Essa tese teve mais defensores até o fim do ano passado, antes das jornadas mais negras das bolsas de valores. Economistas do FMI e do Banco Mundial chamaram a atenção, em outubro, para o bom desempenho da maior parte das economias em desenvolvimento. Em 2008, segundo suas projeções, essas economias perderiam algum impulso, mas continuariam exibindo maior dinamismo do que as dos países do mundo rico. China e Índia, segundo essas análises, compensariam em boa parte a desaceleração do mundo mais desenvolvido. Na América Latina, o Brasil funcionaria como um impulsor de crescimento.

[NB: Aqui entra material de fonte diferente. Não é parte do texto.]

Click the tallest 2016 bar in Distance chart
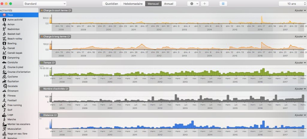The height and width of the screenshot is (139, 307). pos(263,125)
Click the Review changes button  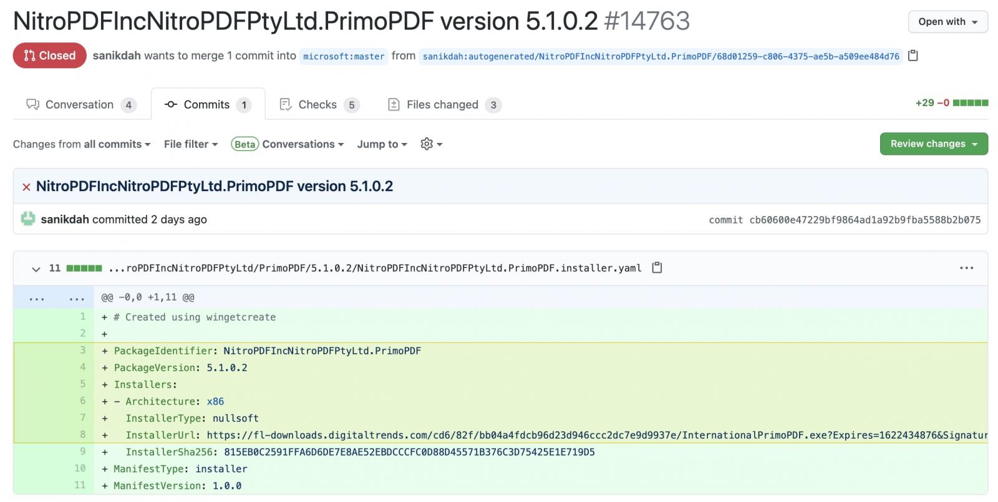pyautogui.click(x=934, y=144)
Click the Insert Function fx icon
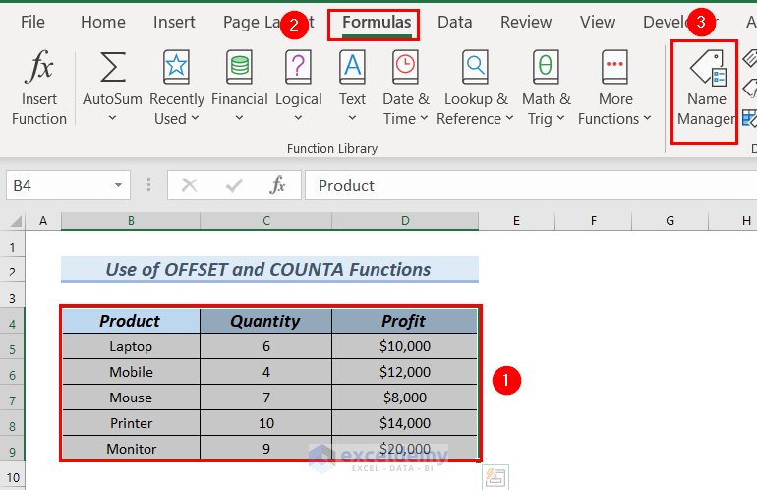The height and width of the screenshot is (490, 757). [39, 68]
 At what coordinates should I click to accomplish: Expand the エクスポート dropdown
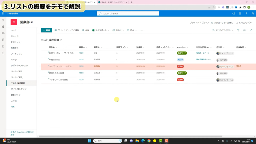pos(101,30)
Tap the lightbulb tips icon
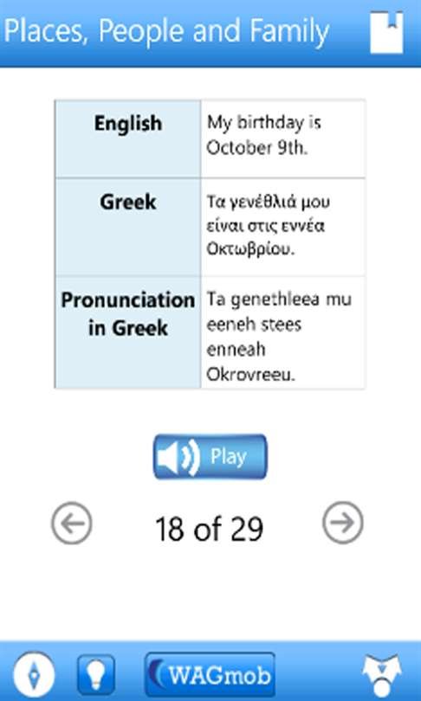The width and height of the screenshot is (421, 701). [x=96, y=675]
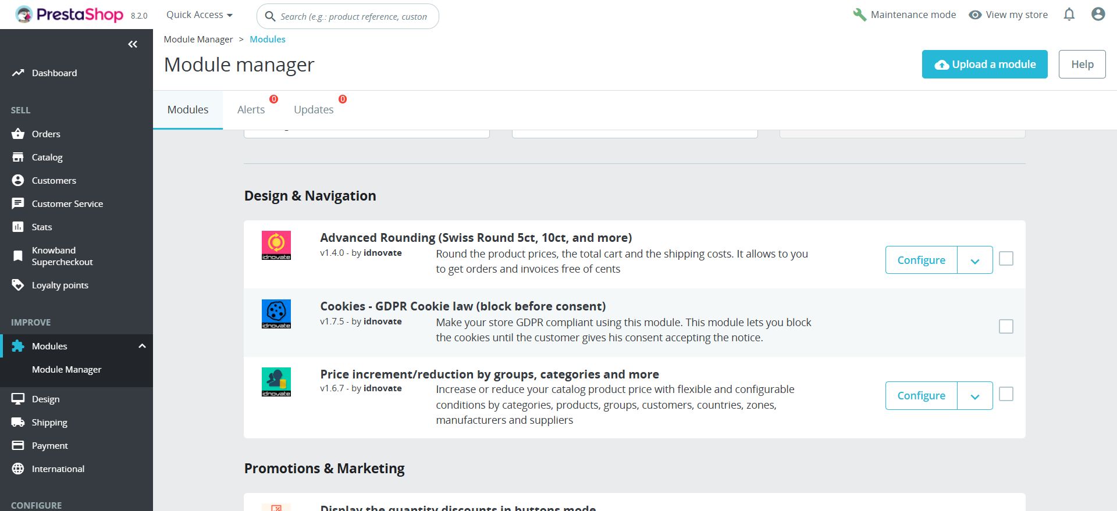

Pesquisa com executivos de cem países, concluída no fim do ano pela PricewaterhouseCoopers, revela que executivos de empresas da Índia, da China, da Rússia e do Brasil são os mais otimistas quanto às possibilidades de expansão dos negócios em 2008. Noventa por cento dos indianos disseram acreditar nessa possibilidade. No Brasil, a parcela foi de 63%, quase o dobro da porcentagem de otimistas dos EUA.
A idéia do descolamento começou a ser contestada com algum vigor nos últimos dias, quando a insegurança dos investidores tomou conta das bolsas e o risco de recessão foi reconhecido pelas autoridades americanas.
Autoridades de países emergentes, como o presidente Luiz Inácio Lula da Silva e o ministro do Comércio da Índia, Kamal Nath, continuam sustentando a idéia da imunidade dos grandes emergentes à crise americana. A tese pode ser defensável, mas, para sustentá-la, é preciso menosprezar alguns detalhes importantes.
O mais importante é o tamanho da economia americana, que corresponde a 25% do produto bruto mundial. O consumo dos americanos, 70% do PIB dos Estados Unidos, correspondeu no ano passado a uns US$ 9,5 trilhões. Esse montante, como lembrou Stephen Roach, equivale a seis vezes o consumo combinado da Índia e da China.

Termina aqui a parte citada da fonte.